Un autre exemple révélateur du rejet des critères de la Science ne sera pas sans lien avec le développement qui va suivre ; il concerne le rejet de l’objectivité selon le philosophe Florian Cova (Professeur Assistant au Département de Philosophie de l’Université de Genève): « La fin du culte de l’objectivité… cela n’a pas de sens de demander aux scientifiques d’être objectifs… la science ne requiert pas du scientifique qu’il soit objectif… », ce que je conteste évidemment [12]. Ce rejet au profit de la subjectivité signifierait que la Science perd son aspect universel, puisqu’il deviendrait impossible de comparer des recherches sur un même thème. Je préfère évidemment les propos de Pascal Engel évoquant « l’objectivisme cognitif » [11] en ces termes: « nous pouvons avoir une connaissance d’une réalité objective indépendante de notre esprit ».
Mais la position la plus extravagante est celle défendue par un agronome de l’INRAE, appuyée par d’autres chercheurs appartenant à AgroParisTech, VetAgro Sup et l’Université, et faisant référence à d’autres chercheurs du CNRS et de l’Université, dont le sociologue Jean Foyer [13].
Une mauvaise science … officielle ?
Cet agronome de l’INRAE ne se contente pas de mettre en doute quelques-uns de ses critères, il rejette résolument la Science dite « normale » au profit d’une « science extraordinaire » … et forcément d’avenir, où se confondent subjectivité et objectivité. Sa « démonstration » associe deux domaines effectivement absents de la « science normale » : la biodynamie et la sociologie … « quantique » (eh oui !). Cela valait la peine d’en donner une analyse détaillée et sourcée, en choisissant un titre associant, sous une forme concise et interrogative, ces deux domaines: « La biodynamie crédibilisée par la sociologie quantique … et réciproquement ? ». Il va sans dire que cette forme interrogative vise à traduire la surprise la plus totale et certainement pas le doute ! Mon analyse se présente sous deux formes [16]: une version courte publiée sur le site « La Menace Théoriste » et une version plus complète hébergée sur le site du CERN.
Quelques extraits permettent d’illustrer, ici, que les auteurs (agronomes et sociologues) ne se contentent pas de fournir une analyse sociologique de la pratique de la biodynamie – un thème intéressant – mais prennent parti en faveur de cette pseudoscience et de cette sociologie quantique qui n’est « certainement » partagée par tous les sociologues. Dans tous ces extraits, les références ont été enlevées mais sont données dans mon analyse [16].

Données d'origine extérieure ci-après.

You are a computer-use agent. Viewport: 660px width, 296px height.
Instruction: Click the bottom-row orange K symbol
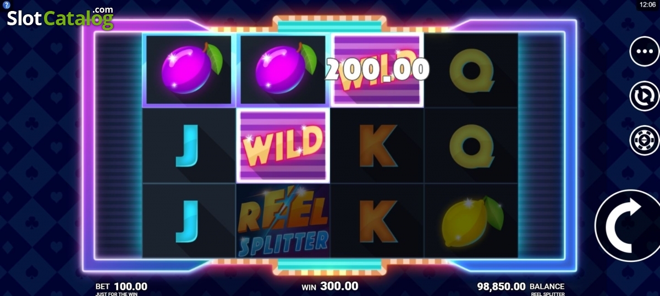pos(378,221)
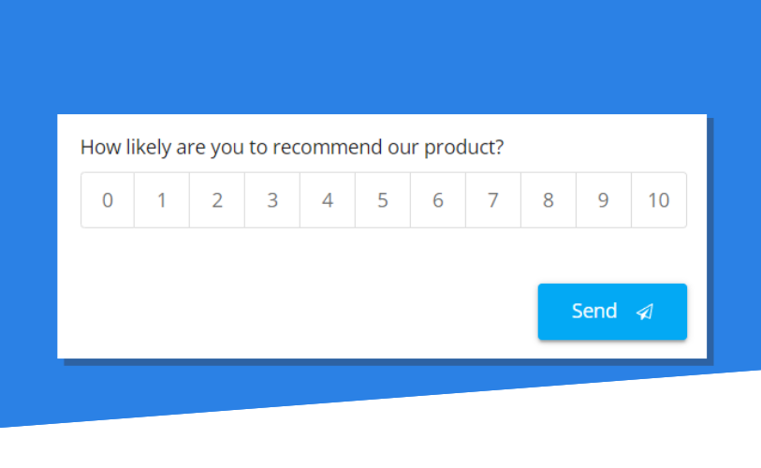
Task: Pick score 7 on recommendation scale
Action: point(493,200)
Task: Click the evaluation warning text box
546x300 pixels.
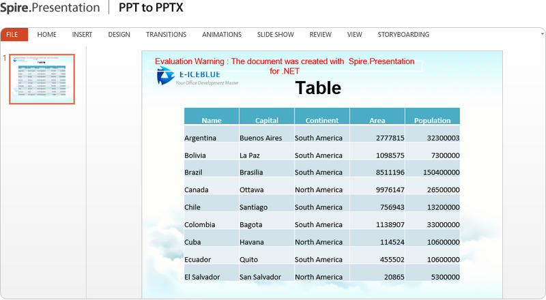Action: [285, 65]
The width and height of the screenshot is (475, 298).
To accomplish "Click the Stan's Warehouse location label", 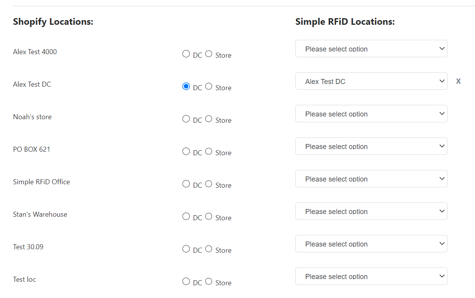I will click(40, 214).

Wendt 12 recourt à la conception philosophique du panpsychisme, selon laquelle l’esprit est une propriété présente partout à travers le monde qui se superposerait au monde matériel. Cette affirmation est soutenue par des considérations vitalistes. Cela irait même vers le néo-vitalisme défendu par le sociologue Bruno Latour. Ce concept attribue un rôle d’acteur à notre planète, au même titre que celui assumé par les humains, si bien que l’Univers serait un « big quantum », un monde quantique.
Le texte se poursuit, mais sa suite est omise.